Where the grass is more green-yellow than yellow-green
Let us talk expectations. Just yesterday I updated my Facebook status to the following, “In today’s Facebook review: 5 babies, 4 new houses, 3 engagements, 2 brag about it days and a partridge in a pear tree. I’m just sitting here enjoying that I got a good shower in.”
I hate to be one to complain. In fact, as much as I hate the people who inundate me with their happiness of Facebook, I equally dislike those who are constant party poopers. However, my estimate of 5 babies and 2 days to brag about were extremely under-exaggerated because this Sunday my feed was not 5 babies, it was more like 12. And the brag-about days was more like 15. This Sunday, I returned home from a weekend of walking my dad around the brick neighborhood in after-storm-Florida-humidity-and-heat to a barage of happiness crammed down my already vulnerable throat. (I challenge each of you to take a wheelchair — the one with small wheels that have to be pushed and can’t be self propelled — and push a loved one 1.5 miles on brick. This should be a fucking Olympic sport, and I have new found respect for every person with a loved one who is perma-chair. I nearly knocked my dad flat on his face twice hitting a bump. I’m not proud.) And so, I had to re-ground myself as I seem to need to do often this year. Remind myself that things are manageable. As bad as everything has gotten for me in the last 10 months I have yet to fall on my ass due to the best two parents ever (I hate when people say that but for me it is in fact true and I have non-family members to back that shit up) and a job that is what dreams are made of. Seriously, I couldn’t ask for a more supportive place to pour my creative soul into.
But it all put me back into reminder position that Facebook is the ultimate ‘look how green-ish my grass looks! No. Don’t look over there at that small rotten circle. LOOK HERE! All lush and perfect and growing things. Ignore the invasive dandelion…” I had to remind myself because it has reached a very clear point where my feed is 65% recycled original Reddit content now placed on buzzfeed and 35% everyone telling me about their fantastic job/baby/marriage/engagementring/cute baby/walking baby/crawling baby/2 month baby/4 month baby/house/rented house to buy/building a house with my enormous wealth at only 29. Let’s just say, I had no expectations my entire life about being wealthy. I didn’t know what the future would look like. In fact, I once was out to be an actress so we know how bad this could have looked (all 100 square feet in NYC for 1K a month). But, as I reach 29.5 I am acutely aware of how not complete my life looks, so I take a long stare at my more yellow-green grass and peer over at the more green-yellow with wonder.
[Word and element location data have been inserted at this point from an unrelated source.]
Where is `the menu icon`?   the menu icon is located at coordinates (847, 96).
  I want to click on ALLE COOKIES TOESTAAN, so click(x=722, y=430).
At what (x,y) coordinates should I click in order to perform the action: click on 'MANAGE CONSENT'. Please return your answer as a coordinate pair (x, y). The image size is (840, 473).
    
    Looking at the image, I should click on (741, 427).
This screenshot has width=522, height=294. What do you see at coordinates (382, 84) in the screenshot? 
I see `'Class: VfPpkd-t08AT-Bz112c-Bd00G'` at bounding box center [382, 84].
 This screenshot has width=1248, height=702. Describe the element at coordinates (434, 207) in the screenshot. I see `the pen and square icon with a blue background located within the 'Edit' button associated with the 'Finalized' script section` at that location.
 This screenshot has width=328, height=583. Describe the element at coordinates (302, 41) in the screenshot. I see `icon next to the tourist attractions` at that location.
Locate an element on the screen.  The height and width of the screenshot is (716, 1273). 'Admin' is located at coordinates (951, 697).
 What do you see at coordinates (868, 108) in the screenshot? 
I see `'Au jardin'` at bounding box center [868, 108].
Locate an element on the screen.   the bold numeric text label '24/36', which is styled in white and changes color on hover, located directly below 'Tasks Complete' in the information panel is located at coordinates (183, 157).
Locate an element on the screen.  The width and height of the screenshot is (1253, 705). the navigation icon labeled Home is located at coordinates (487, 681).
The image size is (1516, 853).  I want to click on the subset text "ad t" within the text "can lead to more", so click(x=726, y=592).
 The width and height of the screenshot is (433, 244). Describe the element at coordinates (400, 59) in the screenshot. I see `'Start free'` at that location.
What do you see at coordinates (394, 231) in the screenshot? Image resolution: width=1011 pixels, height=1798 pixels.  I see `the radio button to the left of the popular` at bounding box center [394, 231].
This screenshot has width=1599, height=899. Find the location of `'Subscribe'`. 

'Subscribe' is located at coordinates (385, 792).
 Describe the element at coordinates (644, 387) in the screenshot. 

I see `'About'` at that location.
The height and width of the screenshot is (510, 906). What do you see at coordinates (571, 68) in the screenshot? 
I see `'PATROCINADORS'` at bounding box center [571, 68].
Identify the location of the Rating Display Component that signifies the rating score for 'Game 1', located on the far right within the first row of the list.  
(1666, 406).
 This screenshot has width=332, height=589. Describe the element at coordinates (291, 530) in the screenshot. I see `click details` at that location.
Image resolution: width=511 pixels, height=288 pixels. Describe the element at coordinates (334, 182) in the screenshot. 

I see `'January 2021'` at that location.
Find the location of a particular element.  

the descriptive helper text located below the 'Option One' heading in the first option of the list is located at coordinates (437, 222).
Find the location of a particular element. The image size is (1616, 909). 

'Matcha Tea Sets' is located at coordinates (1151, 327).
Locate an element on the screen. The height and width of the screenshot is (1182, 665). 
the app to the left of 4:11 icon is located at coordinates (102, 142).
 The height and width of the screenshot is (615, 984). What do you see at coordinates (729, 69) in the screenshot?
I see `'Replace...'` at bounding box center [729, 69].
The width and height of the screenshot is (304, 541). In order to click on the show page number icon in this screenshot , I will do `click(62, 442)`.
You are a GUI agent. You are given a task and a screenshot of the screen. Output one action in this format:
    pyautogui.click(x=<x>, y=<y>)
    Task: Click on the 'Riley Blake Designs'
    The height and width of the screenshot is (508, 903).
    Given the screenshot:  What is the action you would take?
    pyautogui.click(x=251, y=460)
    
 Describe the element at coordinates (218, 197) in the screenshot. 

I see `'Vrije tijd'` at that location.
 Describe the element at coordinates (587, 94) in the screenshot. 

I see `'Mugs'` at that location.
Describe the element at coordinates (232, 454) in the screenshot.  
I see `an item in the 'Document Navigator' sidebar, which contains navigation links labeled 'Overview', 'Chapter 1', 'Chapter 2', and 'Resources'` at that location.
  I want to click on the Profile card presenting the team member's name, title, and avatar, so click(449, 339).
I then found this somewhat appropriate to an experience I had today at work. I can’t go into detail and I won’t for many reasons. But, it made me think about clients in my industry of advertising. In particular my industry of ‘small scale’ advertising. And when I say that I mean I don’t work with the Kraft and Pepsi of the world. I do work with incredible clients. Ones that are major players in their states, or cities. And I find so much honor in doing that work over doing it for the big companies. Wrigley gum doesn’t need my help. But in thinking about my own grass situation I recognized something in my clients that has once again come about. I’ve not had a client yet that doesn’t have in their mind the competitor with the green-yellow grass. They are out there there, just staring my client in the face with their John Deer lawn mower, waving their junk at them, saying ‘lookie at me, how awesome I am.’ And my client looks at their yellow-green grass and says ‘I want that, I want what they have.’ But when we invent the Jane Deer 3000 and say ‘you show them this honey!’ … well flip-flopped feet and an invisible fence is just the beginning.
I think what I am coming about from a personal level is that fear is the factor. In a business fear can reside in a few and bleed to the others. But in my life, fear is just me. And pretty much the fear is to accept the green-yellow grass I’ve been handed. Because it isn’t yellow-green at all. That’s just what it looks like up close.